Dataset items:
================
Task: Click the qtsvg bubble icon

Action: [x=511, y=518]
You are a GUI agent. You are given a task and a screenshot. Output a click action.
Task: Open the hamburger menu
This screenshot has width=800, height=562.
================
▸ **Problem details**:
A faithful copy is required of the lines from the one with "You are a GUI" through the last line of the data; please add nothing.

▸ **Completed exercise**:
You are a GUI agent. You are given a task and a screenshot. Output a click action.
Task: Open the hamburger menu
This screenshot has width=800, height=562.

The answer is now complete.